Class 35 (Type 3) Hymek
Class: Class 35 (Type 3) Hymek
Designer: Beyer Peacock
Weight: 75 tons
Purpose: Mixed Traffic
Information: Entering traffic in May 1961, the Type 3 design was envisaged by Western Region management as the ultimate replacement of 333 members of the Hall and Grange class steam locomotives. The Type 3’s were nick-named Hymek’s, in recognition of the hydraulic Maybach transmissions employed. The locomotives were later classified Class 35 under TOPS.
Details: By January 1959 management of the Western Region were planning the eventual replacement for steam. As such, it was envisaged the numerous mixed traffic Hall’s and Grange’s would be replaced with a Type 3 diesel hydraulic design while type 4 designs would replace the express passenger trains entrusted to Castles and Kings.
Contracts were let by BR to Beyer Peacock (BP). In turn, BP formed joint partnerships with Metropolitan-Vickers and Bristol Siddley (British licensee of the German Maybach hydraulic transmission) to build the locomotives. Much emphasis was placed on shape and livery by contemporary management.
Type 3 Hymek’s entered traffic between May 1961 and December 1964. Only 101 locomotives were ultimately constructed, far short of the anticipated numbers required as direct replacements for the fast disappearing steam locomotives.

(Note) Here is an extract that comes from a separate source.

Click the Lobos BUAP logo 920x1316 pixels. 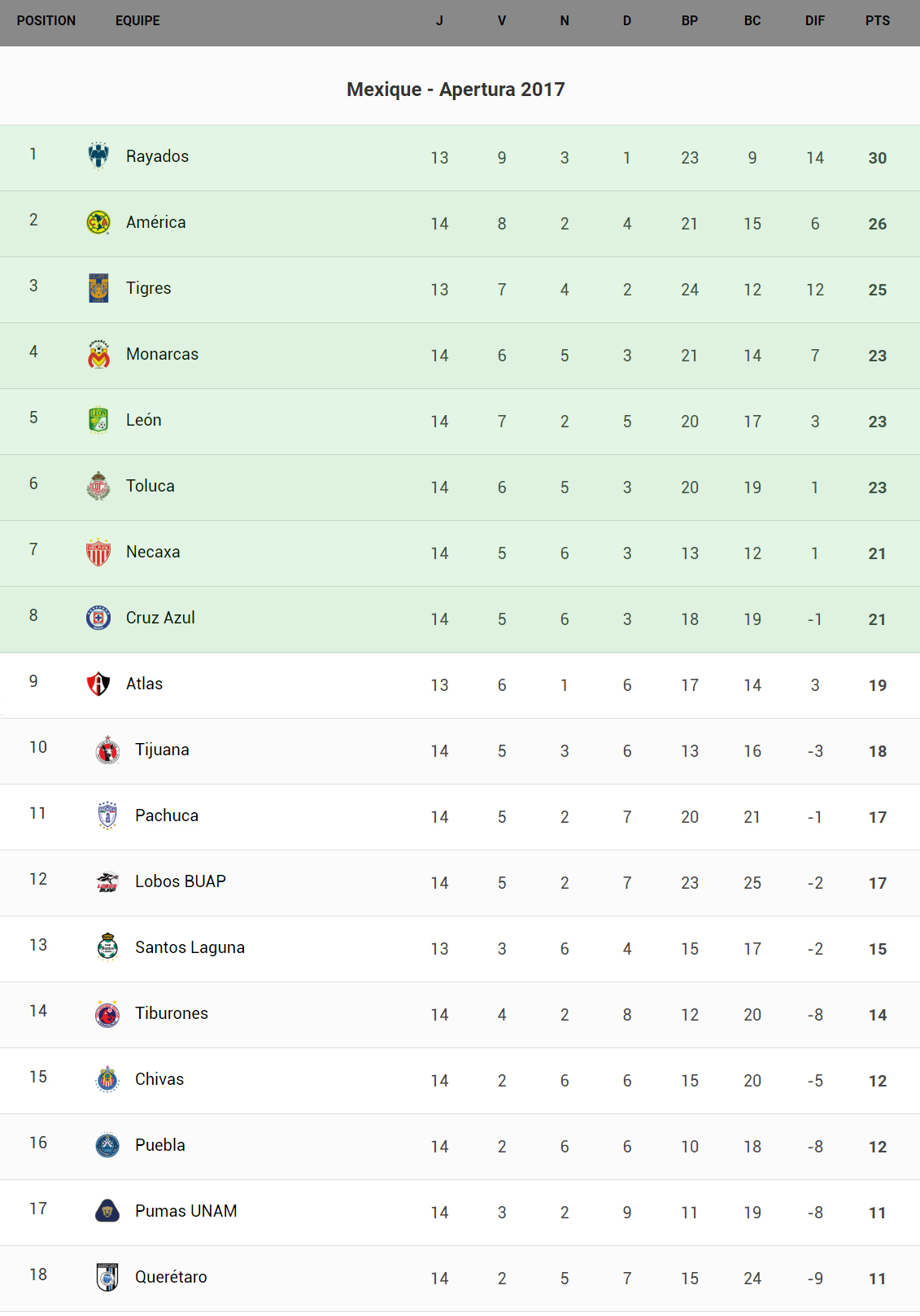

The mantle of mixed traffic locomotive ultimately fell on the other Type 3 being introduced to the Western Region at the time, the Class 37. Prime factors working against the Class 35’s were two-fold, the later deemed non-standard hydraulic transmission and the locomotives light weight.
Capable performers, in service the Class were capable of 90-MPH top speed. Indeed many Class 1 express services were performed by Hymek’s, including the “Welsh Dragon” and “Pembroke Coast Express”. Unfortunately, prone to early transmission failure the class would not succeed as the ideal mixed traffic locomotive management had envisaged. After several years of adjustment and experimentation early problems were eventually resolved. The weight of the locomotive also worked against the success of the design. Nearly 30% lighter than the Class 37, the 35’s could accelerate well making the locomotives suitable for passenger work , while the lighter weight worked against it in braking of heavy unfitted coal and goods traffic still prevalent in the 1960’s.
After the fore-mentioned transmission problems were resolved the class saw service through-out the Western Region. Although uncommon in the far reaches of Cornwall, the class was active in other areas lesser associated with the WR, such as the former S&DJR and in banking duties on the Lickey incline at Bromgrove.
As with many early diesel designs; the class received a great deal of attention with regard to aesthetics. After much debate and consideration by committee the class was eventually out-shopped in Brunswick green livery with a lower light green band, white window surrounds, and grey roofs. By 1964 small yellow warning panels were added for improved visibility. During the mid-1960’s, in line with then current BR policy locomotives were repainted Corporate blue with full yellow ends and window surrounds.
By 1974 the hydraulic transmission had been deemed non-standard and led to the class being completely withdrawn from service by 1975. Four locomotives survive in preservation. Ironically, one of the early squabbles of the design committee members appointed, being the stylish lines of the 35’s has endeared the class to many enthusiasts and they remain favourites among the first generation diesel designs of BR.